Top of Source material

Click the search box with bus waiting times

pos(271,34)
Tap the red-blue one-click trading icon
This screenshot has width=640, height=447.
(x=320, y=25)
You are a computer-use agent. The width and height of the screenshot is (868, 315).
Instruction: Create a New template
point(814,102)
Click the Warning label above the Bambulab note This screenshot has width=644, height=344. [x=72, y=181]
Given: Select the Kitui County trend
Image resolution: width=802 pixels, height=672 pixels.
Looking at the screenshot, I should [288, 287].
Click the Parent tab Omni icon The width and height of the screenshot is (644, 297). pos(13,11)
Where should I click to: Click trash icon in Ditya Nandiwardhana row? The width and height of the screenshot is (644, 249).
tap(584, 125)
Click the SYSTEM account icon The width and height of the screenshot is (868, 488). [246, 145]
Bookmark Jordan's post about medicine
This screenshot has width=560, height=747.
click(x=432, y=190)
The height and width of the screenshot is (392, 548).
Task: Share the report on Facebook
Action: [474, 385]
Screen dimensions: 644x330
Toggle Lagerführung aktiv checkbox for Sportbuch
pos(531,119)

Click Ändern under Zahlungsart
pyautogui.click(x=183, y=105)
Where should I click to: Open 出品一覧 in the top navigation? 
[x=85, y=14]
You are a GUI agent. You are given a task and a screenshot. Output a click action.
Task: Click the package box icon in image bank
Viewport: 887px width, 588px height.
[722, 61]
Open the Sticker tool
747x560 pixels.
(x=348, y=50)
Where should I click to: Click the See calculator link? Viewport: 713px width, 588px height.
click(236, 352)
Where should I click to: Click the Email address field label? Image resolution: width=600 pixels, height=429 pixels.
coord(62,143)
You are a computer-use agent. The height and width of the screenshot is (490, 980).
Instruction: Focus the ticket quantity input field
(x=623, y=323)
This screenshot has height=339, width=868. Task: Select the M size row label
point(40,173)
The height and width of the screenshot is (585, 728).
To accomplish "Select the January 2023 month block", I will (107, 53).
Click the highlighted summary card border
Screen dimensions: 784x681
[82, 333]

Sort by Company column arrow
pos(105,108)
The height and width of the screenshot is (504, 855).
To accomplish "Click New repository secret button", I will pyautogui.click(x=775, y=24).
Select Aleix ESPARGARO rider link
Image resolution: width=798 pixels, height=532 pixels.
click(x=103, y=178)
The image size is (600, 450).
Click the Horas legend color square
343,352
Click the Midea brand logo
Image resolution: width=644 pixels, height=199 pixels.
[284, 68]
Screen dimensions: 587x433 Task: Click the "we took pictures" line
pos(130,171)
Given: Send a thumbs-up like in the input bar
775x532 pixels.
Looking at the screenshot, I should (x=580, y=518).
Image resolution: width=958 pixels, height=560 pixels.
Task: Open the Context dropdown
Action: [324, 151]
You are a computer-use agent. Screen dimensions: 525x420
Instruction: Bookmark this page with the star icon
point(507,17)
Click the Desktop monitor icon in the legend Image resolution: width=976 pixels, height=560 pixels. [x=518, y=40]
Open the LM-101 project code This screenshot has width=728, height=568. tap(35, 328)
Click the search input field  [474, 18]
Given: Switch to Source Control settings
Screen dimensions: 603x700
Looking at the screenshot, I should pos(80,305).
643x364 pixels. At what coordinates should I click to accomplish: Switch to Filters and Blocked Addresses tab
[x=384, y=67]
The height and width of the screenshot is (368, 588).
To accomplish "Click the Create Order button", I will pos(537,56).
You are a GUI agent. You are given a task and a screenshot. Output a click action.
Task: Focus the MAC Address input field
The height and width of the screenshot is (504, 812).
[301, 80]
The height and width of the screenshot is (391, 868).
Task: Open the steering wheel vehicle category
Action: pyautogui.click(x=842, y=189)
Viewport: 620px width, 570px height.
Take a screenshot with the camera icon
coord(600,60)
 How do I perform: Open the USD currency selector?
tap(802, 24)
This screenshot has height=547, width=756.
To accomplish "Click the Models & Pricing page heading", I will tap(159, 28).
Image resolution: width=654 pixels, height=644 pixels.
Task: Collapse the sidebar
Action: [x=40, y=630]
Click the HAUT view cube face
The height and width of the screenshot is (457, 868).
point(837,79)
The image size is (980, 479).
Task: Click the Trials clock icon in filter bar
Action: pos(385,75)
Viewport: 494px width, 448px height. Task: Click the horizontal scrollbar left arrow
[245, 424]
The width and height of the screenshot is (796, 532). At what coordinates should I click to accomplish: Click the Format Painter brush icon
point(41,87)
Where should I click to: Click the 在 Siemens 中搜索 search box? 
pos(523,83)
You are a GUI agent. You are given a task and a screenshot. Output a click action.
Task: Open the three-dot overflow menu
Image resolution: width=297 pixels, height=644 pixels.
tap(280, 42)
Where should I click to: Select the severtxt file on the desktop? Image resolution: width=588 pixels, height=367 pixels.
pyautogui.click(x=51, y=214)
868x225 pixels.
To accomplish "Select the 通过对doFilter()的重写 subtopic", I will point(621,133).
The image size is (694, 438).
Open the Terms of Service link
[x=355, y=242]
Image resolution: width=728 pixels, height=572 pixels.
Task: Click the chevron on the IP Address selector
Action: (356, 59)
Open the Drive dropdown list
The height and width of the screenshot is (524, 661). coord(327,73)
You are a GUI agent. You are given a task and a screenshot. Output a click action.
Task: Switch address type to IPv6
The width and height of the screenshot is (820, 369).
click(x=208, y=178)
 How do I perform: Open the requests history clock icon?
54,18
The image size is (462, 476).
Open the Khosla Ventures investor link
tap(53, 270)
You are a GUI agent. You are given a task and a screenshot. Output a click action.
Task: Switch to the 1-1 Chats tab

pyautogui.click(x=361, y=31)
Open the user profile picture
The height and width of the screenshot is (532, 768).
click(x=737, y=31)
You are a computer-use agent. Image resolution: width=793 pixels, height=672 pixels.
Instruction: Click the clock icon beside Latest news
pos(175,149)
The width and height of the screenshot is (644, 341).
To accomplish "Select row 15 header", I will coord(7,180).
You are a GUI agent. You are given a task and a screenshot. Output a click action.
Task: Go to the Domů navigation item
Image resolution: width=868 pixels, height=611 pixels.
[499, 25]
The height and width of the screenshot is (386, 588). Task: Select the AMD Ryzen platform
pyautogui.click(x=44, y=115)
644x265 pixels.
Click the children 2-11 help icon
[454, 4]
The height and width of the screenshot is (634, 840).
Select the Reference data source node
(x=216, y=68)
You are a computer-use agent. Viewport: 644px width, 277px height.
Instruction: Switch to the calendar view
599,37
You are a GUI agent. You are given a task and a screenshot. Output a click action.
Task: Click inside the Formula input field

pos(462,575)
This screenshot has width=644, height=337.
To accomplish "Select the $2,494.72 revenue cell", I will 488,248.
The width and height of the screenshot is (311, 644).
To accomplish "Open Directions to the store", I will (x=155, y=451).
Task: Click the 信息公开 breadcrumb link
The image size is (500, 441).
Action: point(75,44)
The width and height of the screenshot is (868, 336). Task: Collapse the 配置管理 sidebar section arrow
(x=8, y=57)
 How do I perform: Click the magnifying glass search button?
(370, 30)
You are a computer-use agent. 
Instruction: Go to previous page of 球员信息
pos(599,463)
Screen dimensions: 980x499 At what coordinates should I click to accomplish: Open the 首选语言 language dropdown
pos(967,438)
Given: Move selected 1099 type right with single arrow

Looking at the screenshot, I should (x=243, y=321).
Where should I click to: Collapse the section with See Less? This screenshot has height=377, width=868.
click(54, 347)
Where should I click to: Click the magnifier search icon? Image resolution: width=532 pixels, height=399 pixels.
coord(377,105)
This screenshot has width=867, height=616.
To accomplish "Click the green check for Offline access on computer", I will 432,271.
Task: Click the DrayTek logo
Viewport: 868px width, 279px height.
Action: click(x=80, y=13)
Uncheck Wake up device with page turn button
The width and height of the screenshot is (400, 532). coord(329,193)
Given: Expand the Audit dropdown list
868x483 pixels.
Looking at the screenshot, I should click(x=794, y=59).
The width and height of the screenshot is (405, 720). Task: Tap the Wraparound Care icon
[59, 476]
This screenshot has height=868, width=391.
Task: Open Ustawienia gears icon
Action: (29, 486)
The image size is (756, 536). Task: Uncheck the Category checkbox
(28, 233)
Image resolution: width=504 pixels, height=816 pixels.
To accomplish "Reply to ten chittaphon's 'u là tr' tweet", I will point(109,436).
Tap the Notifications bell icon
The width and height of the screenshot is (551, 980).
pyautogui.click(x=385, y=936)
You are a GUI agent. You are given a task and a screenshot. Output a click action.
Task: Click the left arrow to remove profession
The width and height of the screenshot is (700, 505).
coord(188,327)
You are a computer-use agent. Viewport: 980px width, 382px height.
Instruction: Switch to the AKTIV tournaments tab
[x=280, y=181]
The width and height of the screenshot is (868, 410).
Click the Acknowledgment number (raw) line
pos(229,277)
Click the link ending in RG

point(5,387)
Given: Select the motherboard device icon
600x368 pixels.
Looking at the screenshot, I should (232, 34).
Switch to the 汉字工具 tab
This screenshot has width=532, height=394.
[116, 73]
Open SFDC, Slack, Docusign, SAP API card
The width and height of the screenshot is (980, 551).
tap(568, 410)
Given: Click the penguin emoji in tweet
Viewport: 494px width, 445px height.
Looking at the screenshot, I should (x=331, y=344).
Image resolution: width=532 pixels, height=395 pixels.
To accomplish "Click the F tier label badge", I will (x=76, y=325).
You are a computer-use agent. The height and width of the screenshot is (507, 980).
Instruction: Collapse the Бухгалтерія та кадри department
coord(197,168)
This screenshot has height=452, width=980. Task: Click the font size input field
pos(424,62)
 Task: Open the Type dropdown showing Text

Bottom of Source material

§ **Activity**
Within the material above, copy exactly the lines from the line that holds "The width and height of the screenshot is (644, 341)." up to and including the line that holds "This screenshot has width=644, height=337.".

§ **Solution to this problem**
The width and height of the screenshot is (644, 341).
To accomplish "Select row 15 header", I will coord(7,180).
You are a GUI agent. You are given a task and a screenshot. Output a click action.
Task: Go to the Domů navigation item
Image resolution: width=868 pixels, height=611 pixels.
[499, 25]
The height and width of the screenshot is (386, 588). Task: Select the AMD Ryzen platform
pyautogui.click(x=44, y=115)
644x265 pixels.
Click the children 2-11 help icon
[454, 4]
The height and width of the screenshot is (634, 840).
Select the Reference data source node
(x=216, y=68)
You are a computer-use agent. Viewport: 644px width, 277px height.
Instruction: Switch to the calendar view
599,37
You are a GUI agent. You are given a task and a screenshot. Output a click action.
Task: Click inside the Formula input field

pos(462,575)
This screenshot has width=644, height=337.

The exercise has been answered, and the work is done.